Step back from the data-engineering specifics and OKF is a signal about the direction of the whole AI ecosystem, one every business should read. The signal is this: the knowledge AI systems rely on is moving toward open, structured, machine-readable, portable representations, and the organizations whose knowledge is already in that shape will be the ones AI agents can actually use. As AI agents increasingly mediate how customers discover, evaluate, and interact with businesses, being legible to those agents stops being a nicety and becomes table stakes.

The practical reading for a business isn't "go implement OKF tomorrow", most companies aren't shipping BigQuery metadata bundles. It's that the principles OKF encodes are exactly the principles that make a business visible and usable in an AI-mediated world: structure your knowledge so machines can parse it, keep it in clean and portable formats rather than locked in proprietary silos, make relationships between concepts explicit, and treat your knowledge like code that's curated and versioned rather than scattered across tools and people's heads. A business whose product information, documentation, and expertise live in clean, structured, linkable form is one an AI agent, or an AI search engine, can read, trust, and surface. By aligning with what data sources LLMs crawl to verify B2B company information, organizations ensure they remain legible to these agents. A business whose knowledge is trapped in PDFs, screenshots, and tribal memory is invisible to exactly the systems that increasingly drive discovery.

(Stored data)
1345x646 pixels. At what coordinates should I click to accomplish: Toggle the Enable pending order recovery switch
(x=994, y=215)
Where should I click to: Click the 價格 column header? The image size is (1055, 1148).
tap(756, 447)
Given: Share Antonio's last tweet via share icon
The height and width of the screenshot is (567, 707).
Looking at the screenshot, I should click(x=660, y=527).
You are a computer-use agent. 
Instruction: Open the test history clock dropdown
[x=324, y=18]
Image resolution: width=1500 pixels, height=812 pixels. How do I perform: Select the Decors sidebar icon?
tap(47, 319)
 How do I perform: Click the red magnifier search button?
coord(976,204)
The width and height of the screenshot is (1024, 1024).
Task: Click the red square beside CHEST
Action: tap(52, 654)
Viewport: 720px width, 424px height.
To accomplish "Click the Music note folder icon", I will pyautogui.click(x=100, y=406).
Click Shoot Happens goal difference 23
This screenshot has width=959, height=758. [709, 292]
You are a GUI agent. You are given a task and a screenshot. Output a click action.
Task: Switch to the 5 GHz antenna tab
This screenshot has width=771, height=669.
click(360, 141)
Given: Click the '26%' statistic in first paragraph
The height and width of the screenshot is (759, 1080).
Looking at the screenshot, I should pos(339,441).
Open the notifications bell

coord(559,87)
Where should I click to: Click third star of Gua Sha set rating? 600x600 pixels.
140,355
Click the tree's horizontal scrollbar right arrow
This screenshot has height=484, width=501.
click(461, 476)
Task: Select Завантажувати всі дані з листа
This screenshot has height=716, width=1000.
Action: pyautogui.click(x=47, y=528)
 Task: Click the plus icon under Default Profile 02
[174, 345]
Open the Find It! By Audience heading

◆ **Brief 1**: Copy from the OKF passage, starting at "Step back from" and ending at "becomes table stakes.".
◆ **Brief 2**: Where does the OKF passage say a business's knowledge can be trapped, making it invisible to AI systems?
Rely on the OKF passage alone, not on the material.

◆ **Task response 1**:
Step back from the data-engineering specifics and OKF is a signal about the direction of the whole AI ecosystem, one every business should read. The signal is this: the knowledge AI systems rely on is moving toward open, structured, machine-readable, portable representations, and the organizations whose knowledge is already in that shape will be the ones AI agents can actually use. As AI agents increasingly mediate how customers discover, evaluate, and interact with businesses, being legible to those agents stops being a nicety and becomes table stakes.

◆ **Task response 2**: PDFs, screenshots, and tribal memory